The journey of one clip

1. You film up to fifteen seconds. The clip stays on your phone until you ask for a read.

2. The clip is uploaded to our backend (storage and database run on Supabase; the worker that coordinates the pipeline runs on Fly.io).

3. Google's Gemini model reads the clip. It returns a structured description of the body language it sees. Under Google's commercial API terms, your content is not used to train their models.

4. The welfare gate runs on that reading — before anything playful is allowed to happen. The gate's rules are below.

5a. If the read is calm, clear, and playful: a short voice line is written and sent to ElevenLabs to be synthesized.
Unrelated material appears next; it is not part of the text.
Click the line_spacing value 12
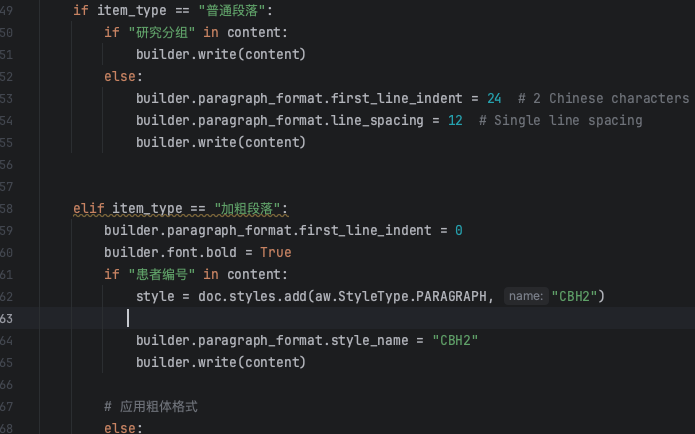 pos(455,121)
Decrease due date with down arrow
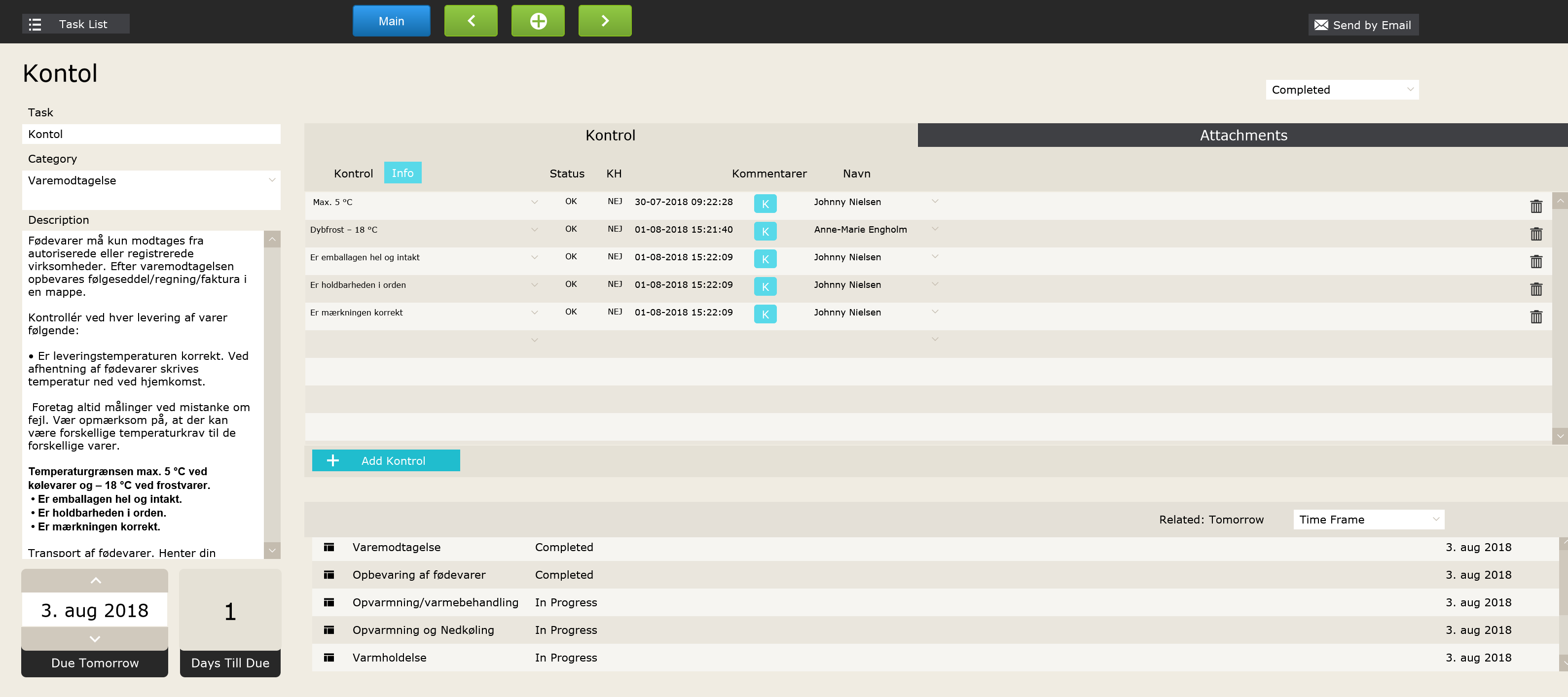 tap(95, 639)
ElevenLabs receives only short text strings — never your video, never audio from your clip.

5b. In every other case: no voice line. If the reading included signs we want a professional to look at, you see a calm card with a concrete next step — call your vet, or find a veterinary behaviorist. It describes what was seen; it never names a condition.

6. The result is stored under your account — your clips, readings, and voiced videos — where you can inspect or delete them anytime from inside the app.
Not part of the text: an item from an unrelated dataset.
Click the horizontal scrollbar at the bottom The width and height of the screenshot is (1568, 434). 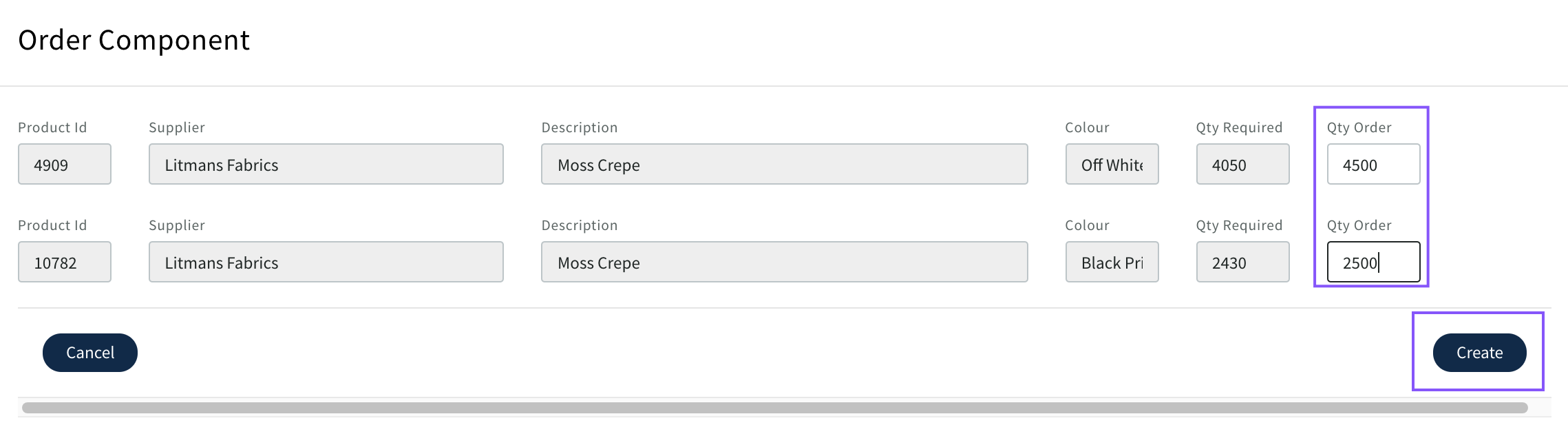point(774,408)
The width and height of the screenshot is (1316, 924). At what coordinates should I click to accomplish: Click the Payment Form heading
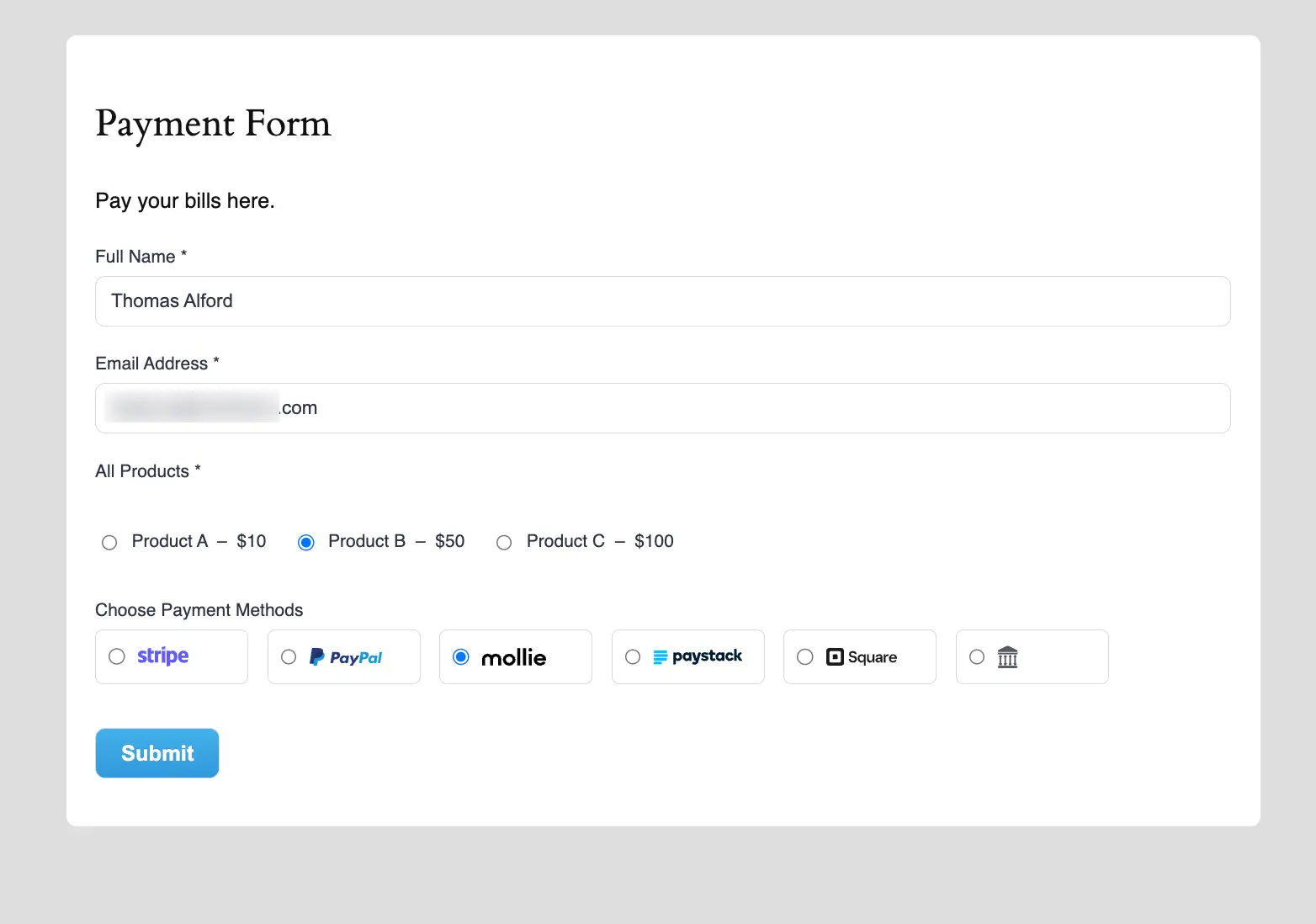click(x=213, y=125)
That is the complete list of services that touch your content. Each one is contractually bound not to train on it and not to use it for advertising. The same list, with links to each provider's privacy terms, is in section 4 of our Privacy Policy.

What the welfare gate checks

The gate asks three questions of every reading, in order:

Is there any sign a professional should see? Signs associated with pain, distress, or an emergency stop everything. No voice line, no playfulness — you get the calm escalation card instead. PawQuirks is never playful about a pet that looks uncomfortable.

Is the read clear enough to act on? If the clip is too short, too dark, too shaky, or the pet isn't really in frame, PawQuirks abstains. It tells you why and suggests how to get a better clip. It does not fill silence with invention.

Is the mood actually playful? Only then does a voice line get written — and it's written from what the reading actually saw, not from a joke template.

These rules are not a settings toggle. There is no way to turn the gate off — not for you, and not for us.

How it's tested

Before any update ships, the welfare logic is validated against a 60-scenario welfare suite: a fixed set of situations covering emergency signs, subtle discomfort, unclear clips, and happy play. The suite checks three things — that emergency signs always escalate, that an uncomfortable pet is never voiced, and that unclear clips end in an honest abstain instead of a guess.

The same rules are implemented in three places (our research prototype, our server, and the app itself) and all three are tested against the same suite, so they can't drift apart. A release that fails any scenario does not ship. The suite was most recently run in June 2026, ahead of launch.

What it never does

It does not give health verdicts. PawQuirks reads body language. It is not a veterinary tool, and it cannot tell you whether your pet is healthy. It can be wrong. If something about your pet worries you, call your vet — don't wait on an app.

It does not pretend the voice is real. The voice line is AI-generated, written from the reading. The pet is one hundred percent real; the words are not.

It does not sell or advertise with your data. No ads, no data sales, no third-party analytics SDKs. The app is free, with no subscription and no in-app purchases in this version.

It does not keep what you delete. Deleting your account from inside the app (Home → gear icon → Settings → Account) removes your pets, clips, readings, voiced clips, and activity events from our servers. One exception, kept on purpose and described in the Privacy Policy: an anonymous, content-hashed cache of synthesized audio that is not tied to you and contains no personal information.